Chronique

Didier Petit Quartet

Wormholes

Didier Petit (cello, voc), Camel Zekri (g, voc, électronique), Edward Perraud (dm, voc et électronique), Lucia Recio (voc), Etienne Bultingaire (musicien du son)

Label / Distribution : Buda Musique

Le projet mélange free jazz, rock à la Noir Désir, musique (ultra) contemporaine et expérimentations en tous genres. Les musiciens font le choix (judicieux) de jouer la carte de l’hétérogénéité, de la diversité et du changement incessant de rythmes et de parties. Malgré un titre et une pochette discutables, la musique qui s’échappe de « cet objet rond à placer dans une chaîne » est, la plupart du temps, très excitante pour l’esprit, à défaut de l’être pour le corps (sur « En fin de compte » par exemple). Si tous les titres, pris un à un, ne suscitent pas le même intérêt (les « Webstern » ne sont pas aussi vivifiants que les « Connexion(s) »), l’album, dans sa totalité, intriguera et séduira les aventuriers de l’oreille – au choix – cassée ou perdue.

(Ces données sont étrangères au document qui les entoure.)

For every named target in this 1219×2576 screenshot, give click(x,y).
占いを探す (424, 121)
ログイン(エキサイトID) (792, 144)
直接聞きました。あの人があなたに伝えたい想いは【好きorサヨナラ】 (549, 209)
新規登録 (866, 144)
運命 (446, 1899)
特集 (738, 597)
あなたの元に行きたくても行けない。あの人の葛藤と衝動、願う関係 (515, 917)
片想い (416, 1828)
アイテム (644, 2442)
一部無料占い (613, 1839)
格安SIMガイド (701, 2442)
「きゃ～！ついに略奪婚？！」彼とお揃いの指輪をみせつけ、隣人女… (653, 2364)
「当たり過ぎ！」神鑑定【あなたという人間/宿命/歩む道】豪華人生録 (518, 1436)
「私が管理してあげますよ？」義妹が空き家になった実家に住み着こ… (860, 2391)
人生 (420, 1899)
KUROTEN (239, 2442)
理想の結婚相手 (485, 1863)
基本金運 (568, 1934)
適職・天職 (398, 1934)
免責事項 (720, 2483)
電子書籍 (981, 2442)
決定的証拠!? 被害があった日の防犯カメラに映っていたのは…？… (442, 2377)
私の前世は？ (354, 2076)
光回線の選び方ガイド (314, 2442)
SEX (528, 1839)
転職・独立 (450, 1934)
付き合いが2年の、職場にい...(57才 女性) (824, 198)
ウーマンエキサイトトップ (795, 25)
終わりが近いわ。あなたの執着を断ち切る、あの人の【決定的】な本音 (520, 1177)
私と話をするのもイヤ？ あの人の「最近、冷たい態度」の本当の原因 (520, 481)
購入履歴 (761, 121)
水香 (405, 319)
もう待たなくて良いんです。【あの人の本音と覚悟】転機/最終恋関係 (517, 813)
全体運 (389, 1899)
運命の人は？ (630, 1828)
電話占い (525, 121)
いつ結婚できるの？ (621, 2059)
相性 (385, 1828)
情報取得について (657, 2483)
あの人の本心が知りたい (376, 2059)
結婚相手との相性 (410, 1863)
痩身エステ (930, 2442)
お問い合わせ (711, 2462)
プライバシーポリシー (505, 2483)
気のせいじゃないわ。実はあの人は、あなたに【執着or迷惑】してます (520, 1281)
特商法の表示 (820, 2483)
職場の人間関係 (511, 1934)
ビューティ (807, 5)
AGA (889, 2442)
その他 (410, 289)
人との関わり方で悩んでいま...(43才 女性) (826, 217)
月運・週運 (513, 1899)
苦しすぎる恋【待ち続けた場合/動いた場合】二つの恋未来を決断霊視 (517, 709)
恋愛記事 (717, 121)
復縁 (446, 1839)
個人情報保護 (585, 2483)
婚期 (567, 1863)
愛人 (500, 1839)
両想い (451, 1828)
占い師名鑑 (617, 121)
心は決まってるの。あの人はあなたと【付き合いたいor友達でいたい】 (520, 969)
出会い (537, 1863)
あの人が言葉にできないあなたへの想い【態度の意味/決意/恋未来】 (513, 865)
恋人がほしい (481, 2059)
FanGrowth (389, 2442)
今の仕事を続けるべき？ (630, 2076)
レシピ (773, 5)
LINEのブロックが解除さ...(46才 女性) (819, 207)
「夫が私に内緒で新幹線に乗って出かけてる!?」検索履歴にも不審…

Le disque se divise en trois mouvements ou « trajets » portés, inspirés et déclenchés par un extrait de La Vie mode d’emploi de Perec où le personnage (Bartlebooth) organise, selon trois principes directeurs, « un projet unique dont la nécessité arbitraire n’aurait d’autre fin qu’elle-même » : la tonalité du disque est donnée… La musique est intransigeante, point de concessions dans ces trous de ver. Chaque morceau lorgne vers une piste différente, une voie singulière ou une exploration particulière. Toutes les pièces sont très courtes, au grand maximum 3’53 pour « Babouche » (qui se réfère plus à l’organe qu’à la savate) : la musique de Wormholes parvient ainsi à toujours être en mouvement, en recherche. Une fois le projet expliqué, on se rend compte que l’album se fonde sur les réminiscences et les allers-retours.

Certaines pièces reviennent en effet comme des leitmotiv. On peut faire une « lecture » ou plutôt une « écoute » transversale ou chronologique de l’album : soit comme trois mouvements d’une dizaine de pièces chacun, soit en portant une attention aux « relectures » des leitmotiv qui le parcourent. Reviennent pêle-mêle dans chaque mouvement : « Promenade », foutoir chanté relecture de Moussorgski, « T’es rock coco », chanson opéra-rock mi-déjantée mi-Noir Désir sur un texte de Ferré, « La Berceuse horrible », dont le titre suffit à la décrire, ou encore « Bartlebooth », récitation du texte de Perec, emblématique de l’ensemble (dans le Premier mouvement le texte est seul, et dans le deuxième, accompagné d’un background musical du plus bel effet, totalement inclassable, entre rock, Orient et Castafiore).

Si, comme d’habitude dans ce genre d’entreprise, il est difficile d’isoler une individualité, il faut noter tout de même la prestation enthousiasmée et habitée de Lucia Recio au chant : ses plaintes, ses cris, ses vocalises d’opéra, ses halètements, ses bruits de gorge, sont autant d’inventions et vocales nécessaires. Car Wormholes explore autant les voix que les sons : c’est avant tout un projet vivant et organique où l’oreille passe par toutes les couleurs, toutes les émotions.

Une polyfolie corsée et singulière qui mérite de faire son trou dans toute discothèque curieuse.